David walks out of the bathroom defeated, unable to blind himself. Walks to booth, but she’s gone!

He hears her scream his name, looks out window to see the Short Sighted Woman right before she’s tranquilized and dragged into the Hotel Bus.

He runs outside as the bus takes off… He continues running as the bus vanishes in the distance.

——

David arrives at the Hotel, heaving and covered in sweat. He ran the whole way and its now night… the bus is parked out front.

Inside the hotel, the Short Sighted Woman wakes up in the Transformation room… She starts screaming.

David hears the screams [yes... lots of screaming] and heads towards them-- sneaks into the hotel (using his skills gained from the Loners), He’s dodging guards and taking out guests left and right…. He manages to grab a tranquilizer gun off the last guard he encounters (they’re standing just outside the Transformation room.)

David opens the door, dramatic reveal: the Loner Leader is there (oh yeah, she survived the whole dog attack and escaped the grave… only she’s gnarled and bloody, looking every part the monster she really is…)

Long story short: She knocks the tranquilizer gun from Davids grasp, they fight, she gets the upper hand and is about to kill David with a scalpel...

She then says something here, to the effect that she’s been in-cahoots with the Hotel the whole time… or insert any other fitting big twist cliché.

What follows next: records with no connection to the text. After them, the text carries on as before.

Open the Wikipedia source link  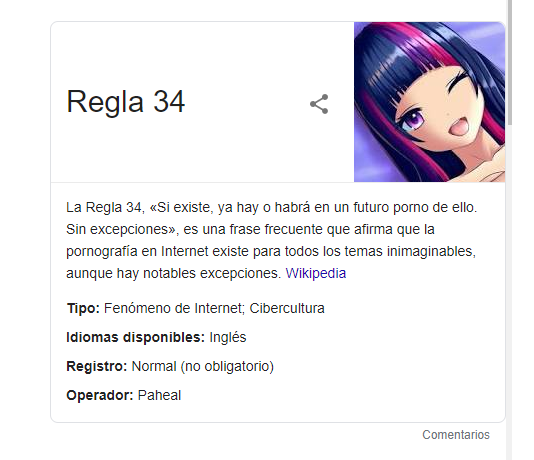(x=316, y=273)
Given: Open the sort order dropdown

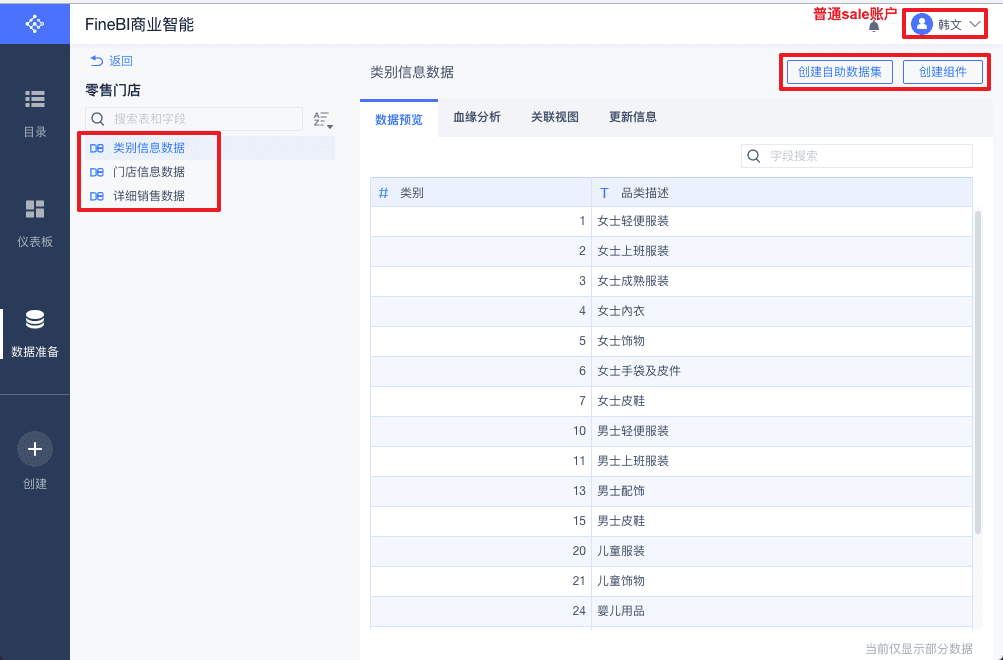Looking at the screenshot, I should pyautogui.click(x=322, y=120).
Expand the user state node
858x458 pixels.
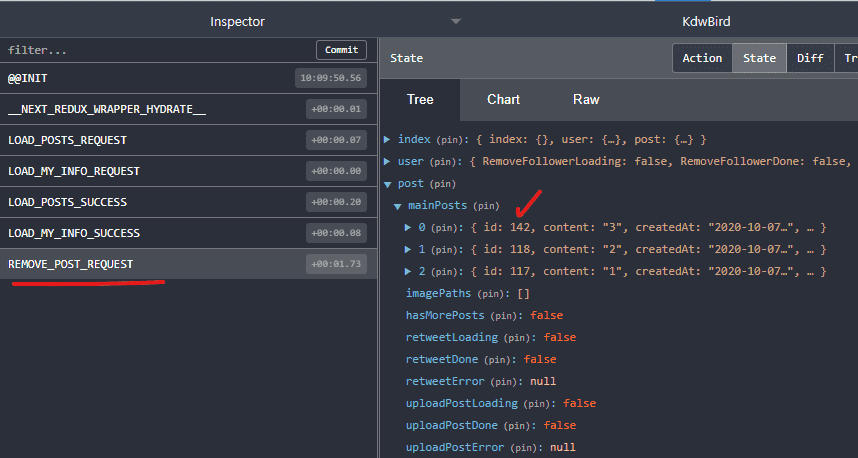(x=388, y=161)
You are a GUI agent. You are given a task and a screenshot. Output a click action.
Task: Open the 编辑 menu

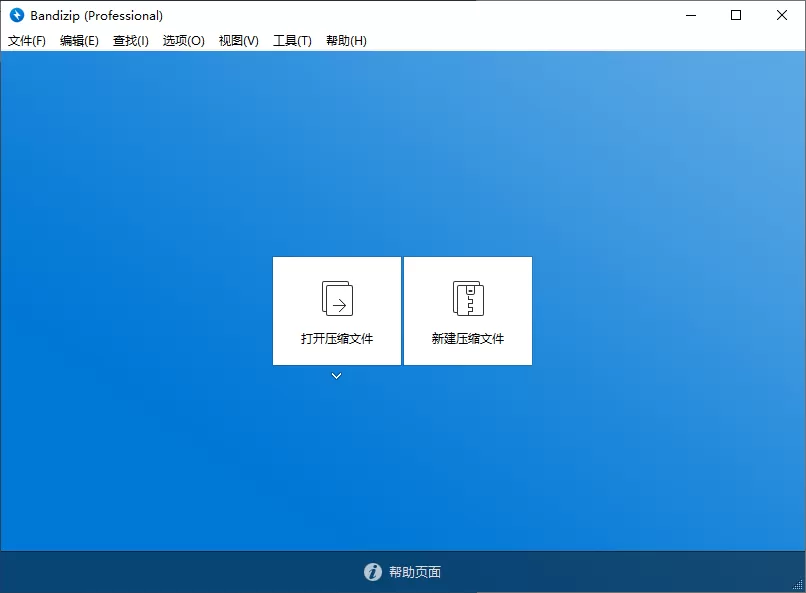pyautogui.click(x=78, y=41)

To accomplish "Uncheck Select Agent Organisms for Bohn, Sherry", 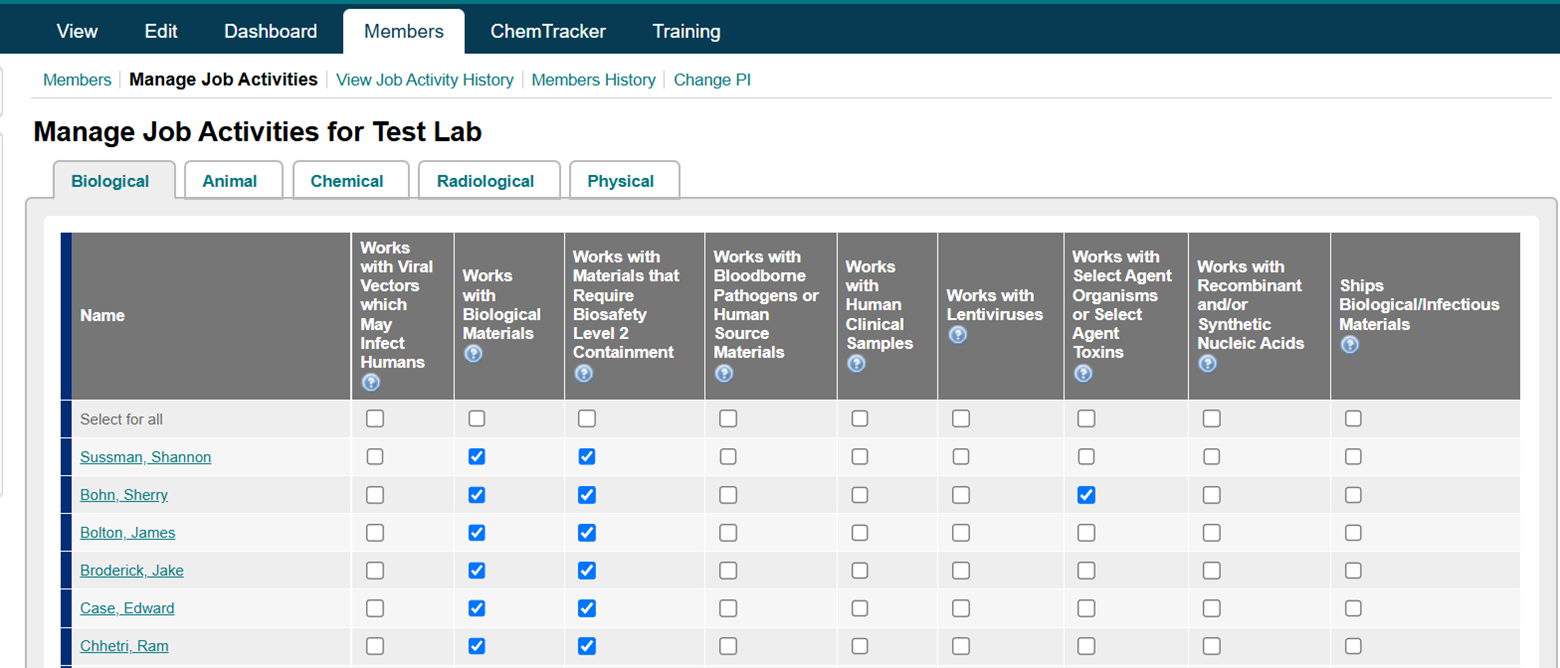I will pos(1086,495).
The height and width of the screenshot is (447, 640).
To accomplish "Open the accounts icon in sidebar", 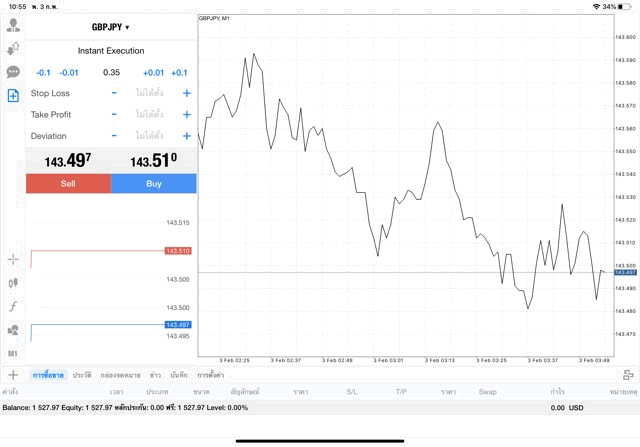I will pos(13,25).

Right before she’s about to deliver the final blow, she’s shot by the tranquilizer gun— Reveal: the near sighted woman holding the gun, she just pulled off some very Daredevil-ish skills (blind but uses her other senses.)

David and the Near Sighted woman embrace… She says something about being thankful that he didn’t skewer himself with the knife, he apologizes that he didn’t join her… she replies with a joke that makes everything alright (a play on the ‘blind leading the blind')

They look over the unconscious Loner Leader, David has an aha moment.

Fade to--

POV: eyes opening on Davids face.

The Short Sighted woman, her eyesight now restored! --they embrace one more time [gotta love 'dem embraces!]

Loner leader lies unconscious on the operating table… ehhh, lets make her dead--

Kk, so Loner Leader is dead on the operating table, she’s got hollowed out eye sockets. David explains that he used the transformation skills he gained when he transformed the heartless woman into an animal — He continues, says he first learned about the procedure when the Limping man brought it up at dinner one night [remember that scene?]

David goes into details, organ transplants etc… Near Sighted Woman cuts him off as she realizes…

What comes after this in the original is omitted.